LLMs accurately detected disease diagnoses from EHRs, even in non-English languages. They could facilitate creating large disease registers in any language, improving disease care assessment and patient recruitment for clinical trials.

Keywords: Gout, Crystal arthropathies, Machine Learning, Chondrocalcinosis

What is already known on this topic.

What this study adds

It proposes a framework based on Meta’s Llama-3-8B, a recent public LLM, which outperforms traditional natural language processing techniques in detecting gout and calcium pyrophosphate deposition disease in unstructured text.
It achieves high positive and negative predictive values and accuracy, with robust performance over a wide range of parameters.

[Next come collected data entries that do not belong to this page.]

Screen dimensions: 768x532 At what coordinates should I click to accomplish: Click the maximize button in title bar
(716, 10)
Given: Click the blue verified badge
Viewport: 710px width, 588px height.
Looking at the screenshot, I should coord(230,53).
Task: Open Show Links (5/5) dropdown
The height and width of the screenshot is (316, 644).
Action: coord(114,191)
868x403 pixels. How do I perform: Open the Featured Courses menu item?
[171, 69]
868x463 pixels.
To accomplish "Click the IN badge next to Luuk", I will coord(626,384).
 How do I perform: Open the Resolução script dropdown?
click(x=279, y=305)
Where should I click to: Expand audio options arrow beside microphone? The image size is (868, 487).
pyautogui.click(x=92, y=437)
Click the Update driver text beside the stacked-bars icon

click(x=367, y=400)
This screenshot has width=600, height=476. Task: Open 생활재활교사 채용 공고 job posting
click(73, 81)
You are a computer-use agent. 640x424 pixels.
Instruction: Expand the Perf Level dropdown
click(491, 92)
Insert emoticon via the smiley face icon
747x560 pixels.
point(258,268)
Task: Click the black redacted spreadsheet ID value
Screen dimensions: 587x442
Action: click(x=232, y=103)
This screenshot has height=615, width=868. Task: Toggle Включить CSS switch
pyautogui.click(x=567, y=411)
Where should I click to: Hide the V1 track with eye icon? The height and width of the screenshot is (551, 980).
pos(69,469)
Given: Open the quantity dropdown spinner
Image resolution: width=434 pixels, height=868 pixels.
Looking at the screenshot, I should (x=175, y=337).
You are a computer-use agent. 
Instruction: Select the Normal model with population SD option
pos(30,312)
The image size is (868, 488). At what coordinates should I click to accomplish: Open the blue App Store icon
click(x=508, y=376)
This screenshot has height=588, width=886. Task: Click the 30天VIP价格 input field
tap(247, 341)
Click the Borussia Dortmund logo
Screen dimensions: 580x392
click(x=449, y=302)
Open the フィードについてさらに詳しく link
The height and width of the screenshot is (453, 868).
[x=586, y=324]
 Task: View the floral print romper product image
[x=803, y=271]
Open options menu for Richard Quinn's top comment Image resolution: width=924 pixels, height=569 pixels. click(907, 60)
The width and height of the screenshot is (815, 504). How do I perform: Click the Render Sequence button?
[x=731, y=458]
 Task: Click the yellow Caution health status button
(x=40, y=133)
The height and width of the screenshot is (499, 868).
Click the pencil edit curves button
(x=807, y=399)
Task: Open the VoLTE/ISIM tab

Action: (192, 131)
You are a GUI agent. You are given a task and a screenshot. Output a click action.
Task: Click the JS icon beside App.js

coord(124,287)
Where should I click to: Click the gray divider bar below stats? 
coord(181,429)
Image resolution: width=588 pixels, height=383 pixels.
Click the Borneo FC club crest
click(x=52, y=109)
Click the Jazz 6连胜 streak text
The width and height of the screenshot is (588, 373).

How this study might affect research, practice or policy

The proposed framework can ease the use of LLMs in effectively detecting disease in EHR data for various clinical applications, such as creating large disease registers in any language, improving disease care assessment and patient recruitment for clinical trials.

Introduction

Since the release of their first version in 2018,¹ large language models (LLMs) have improved very quickly, with frequent application in research.² They are effective for many complex tasks in the medical field such as passing advanced exams,³ answering patients questions⁴ or interpreting and extracting clinical concepts and data.^{5 6} They could thus be of high interest to interpret, categorise or extract information from electronic health records (EHRs), especially from the unstructured text (ie, free-text) of the hospital documents, as recently proven for the classification of injuries.⁷

In a previous work, to build a self-updating gout register from hospital EHR data,⁸ we used regular expressions (regex) and natural language processing techniques to identify patients with gout from any hospital documents. The task proved to be rather complex: in addition to situations in which the diagnosis is negated or attributed to a family member, the word gout (‘goutte’ in French) also designs drops and droplets, which are common words used to designate quantity of drugs or body fluids. It took months of back-and-forth to specify the query algorithm able to avoid unexpected uses of the word ‘gout’. LLMs, on the other hand, because of their advanced natural language understanding abilities,⁹ could be able to correctly identify diagnosis with little additional work.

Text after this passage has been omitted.